One side of an equilateral prism is painted by a transparent material of refractive index \( n_2 \). The refractive index of prism is 1.6. The minimum value of \( n_2 \) required for total internal reflection from the painted face is _______.
Step 1: Understanding the Concept:
For a light ray to undergo Total Internal Reflection (TIR) at an interface, it must travel from a denser medium to a rarer medium.
The angle of incidence must be greater than or equal to the critical angle (\(i \ge \theta_c\)).
Based on the geometric setup of an equilateral prism, a horizontally entering ray hits the second face at a specific angle of incidence, allowing us to find the required refractive index. Step 2: Key Formula or Approach:
The critical angle is given by \(\sin \theta_c = \frac{n_2}{n_1}\), where \(n_1 = 1.6\).
For TIR to occur, the condition is \(\sin i \ge \sin \theta_c \implies \sin i \ge \frac{n_2}{n_1}\).
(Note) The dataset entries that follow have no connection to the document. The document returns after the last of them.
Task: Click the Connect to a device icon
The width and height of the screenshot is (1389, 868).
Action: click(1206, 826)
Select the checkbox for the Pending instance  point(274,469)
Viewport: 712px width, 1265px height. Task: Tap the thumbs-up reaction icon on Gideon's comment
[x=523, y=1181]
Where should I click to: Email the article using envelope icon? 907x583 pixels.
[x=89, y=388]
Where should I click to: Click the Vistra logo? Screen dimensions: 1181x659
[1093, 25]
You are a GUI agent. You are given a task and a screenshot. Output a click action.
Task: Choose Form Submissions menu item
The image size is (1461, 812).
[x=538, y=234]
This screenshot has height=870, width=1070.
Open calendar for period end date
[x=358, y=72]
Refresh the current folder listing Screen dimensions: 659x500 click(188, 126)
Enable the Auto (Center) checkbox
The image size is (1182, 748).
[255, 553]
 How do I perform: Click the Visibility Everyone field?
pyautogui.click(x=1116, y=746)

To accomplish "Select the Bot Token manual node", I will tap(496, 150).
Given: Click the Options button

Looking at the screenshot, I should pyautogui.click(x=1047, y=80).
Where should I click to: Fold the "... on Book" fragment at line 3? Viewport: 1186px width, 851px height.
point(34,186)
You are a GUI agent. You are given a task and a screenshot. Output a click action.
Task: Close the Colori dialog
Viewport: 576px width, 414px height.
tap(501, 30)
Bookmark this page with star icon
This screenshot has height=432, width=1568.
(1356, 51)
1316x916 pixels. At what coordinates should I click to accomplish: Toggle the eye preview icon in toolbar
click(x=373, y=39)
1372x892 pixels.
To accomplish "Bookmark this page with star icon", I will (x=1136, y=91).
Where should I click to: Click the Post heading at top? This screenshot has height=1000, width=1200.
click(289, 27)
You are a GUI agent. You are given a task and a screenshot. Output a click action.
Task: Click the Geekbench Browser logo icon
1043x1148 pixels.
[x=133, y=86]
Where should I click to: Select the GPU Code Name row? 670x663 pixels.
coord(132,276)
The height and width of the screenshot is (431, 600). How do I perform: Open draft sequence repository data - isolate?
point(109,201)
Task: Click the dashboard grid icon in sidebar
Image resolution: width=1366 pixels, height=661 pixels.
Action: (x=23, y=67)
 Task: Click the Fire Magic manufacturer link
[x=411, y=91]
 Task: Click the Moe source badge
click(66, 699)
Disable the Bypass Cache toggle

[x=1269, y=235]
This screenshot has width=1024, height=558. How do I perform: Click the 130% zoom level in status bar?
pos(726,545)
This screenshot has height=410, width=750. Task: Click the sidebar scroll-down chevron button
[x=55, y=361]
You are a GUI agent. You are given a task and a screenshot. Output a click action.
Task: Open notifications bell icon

Rearranging gives the maximum possible value for \(n_2\) to allow TIR: \(n_2 \le n_1 \sin i\). Step 3: Detailed Explanation:
The prism is equilateral, meaning all its angles are \(60^\circ\).
The light ray is incident normally on the first face, meaning it passes through without any deviation.
It then hits the second face. The normal to the second face makes a \(30^\circ\) angle with the horizontal.
By geometry, the angle of incidence \(i\) at the second face is \(60^\circ\).
Apply the TIR condition:
\[ \sin(60^\circ) \ge \frac{n_2}{1.6} \]
Substitute the value of \(\sin(60^\circ)\):
\[ \frac{\sqrt{3}}{2} \ge \frac{n_2}{1.6} \]
Solve for \(n_2\):
\[ n_2 \le 1.6 \times \frac{\sqrt{3}}{2} \]
\[ n_2 \le 0.8\sqrt{3} \]
Convert the decimal to a fraction to match the options:
\[ 0.8 = \frac{8}{10} = \frac{4}{5} \]
So, \(n_2 \le \frac{4\sqrt{3}}{5}\).
The limiting (or maximum boundary) value for \(n_2\) is \(\frac{4\sqrt{3}}{5}\). Step 4: Final Answer:
The required limiting value of \(n_2\) is \(\frac{4\sqrt{3}}{5}\).